** start DATASET EXCERPTS **

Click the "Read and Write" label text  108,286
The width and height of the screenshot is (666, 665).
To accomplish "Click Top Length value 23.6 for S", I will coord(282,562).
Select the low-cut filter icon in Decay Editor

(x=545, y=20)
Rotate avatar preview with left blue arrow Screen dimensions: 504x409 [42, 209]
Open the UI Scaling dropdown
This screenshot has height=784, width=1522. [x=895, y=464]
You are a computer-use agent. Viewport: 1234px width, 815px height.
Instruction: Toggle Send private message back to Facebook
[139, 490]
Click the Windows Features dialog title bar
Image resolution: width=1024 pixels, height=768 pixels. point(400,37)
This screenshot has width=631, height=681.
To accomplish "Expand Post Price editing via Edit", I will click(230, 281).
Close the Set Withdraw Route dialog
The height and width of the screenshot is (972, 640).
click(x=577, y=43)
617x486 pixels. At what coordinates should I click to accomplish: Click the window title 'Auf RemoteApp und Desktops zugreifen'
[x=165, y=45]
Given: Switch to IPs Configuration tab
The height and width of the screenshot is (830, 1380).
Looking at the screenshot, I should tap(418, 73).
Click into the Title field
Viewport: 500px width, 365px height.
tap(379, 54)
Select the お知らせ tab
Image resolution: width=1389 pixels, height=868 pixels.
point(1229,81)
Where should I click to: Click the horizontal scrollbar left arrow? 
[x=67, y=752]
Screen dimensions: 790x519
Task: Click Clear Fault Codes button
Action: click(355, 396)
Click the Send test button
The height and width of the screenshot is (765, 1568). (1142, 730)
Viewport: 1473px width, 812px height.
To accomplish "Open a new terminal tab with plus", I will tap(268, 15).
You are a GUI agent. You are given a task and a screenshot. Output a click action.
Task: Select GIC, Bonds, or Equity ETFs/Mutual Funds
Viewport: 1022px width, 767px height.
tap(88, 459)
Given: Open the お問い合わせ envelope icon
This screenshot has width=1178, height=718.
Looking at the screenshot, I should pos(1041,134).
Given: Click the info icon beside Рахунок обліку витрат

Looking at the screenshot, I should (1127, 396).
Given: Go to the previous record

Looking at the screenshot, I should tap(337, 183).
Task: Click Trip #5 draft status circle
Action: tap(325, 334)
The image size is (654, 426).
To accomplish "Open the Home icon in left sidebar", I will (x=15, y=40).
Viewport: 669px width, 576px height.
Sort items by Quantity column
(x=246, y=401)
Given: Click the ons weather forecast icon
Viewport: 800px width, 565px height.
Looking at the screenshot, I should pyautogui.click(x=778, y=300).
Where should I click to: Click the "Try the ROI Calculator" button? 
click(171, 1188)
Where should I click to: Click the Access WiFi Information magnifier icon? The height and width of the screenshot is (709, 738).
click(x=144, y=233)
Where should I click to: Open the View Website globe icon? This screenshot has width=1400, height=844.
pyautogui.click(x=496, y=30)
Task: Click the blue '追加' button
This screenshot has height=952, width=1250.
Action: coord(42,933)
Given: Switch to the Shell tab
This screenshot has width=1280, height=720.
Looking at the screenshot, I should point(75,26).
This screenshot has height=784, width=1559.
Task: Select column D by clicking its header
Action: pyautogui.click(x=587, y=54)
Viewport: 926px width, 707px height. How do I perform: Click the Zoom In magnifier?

** end DATASET EXCERPTS **

WHAT TO WORK ON:
Lay out the stretch of the records from the start through the line containing "This screenshot has height=784, width=1522." as a JSON list of strings, one string per line, with blank lines left out.

EXERCISE ANSWER:
[
  "Click the \"Read and Write\" label text  108,286",
  "The width and height of the screenshot is (666, 665).",
  "To accomplish \"Click Top Length value 23.6 for S\", I will coord(282,562).",
  "Select the low-cut filter icon in Decay Editor",
  "(x=545, y=20)",
  "Rotate avatar preview with left blue arrow Screen dimensions: 504x409 [42, 209]",
  "Open the UI Scaling dropdown",
  "This screenshot has height=784, width=1522. [x=895, y=464]"
]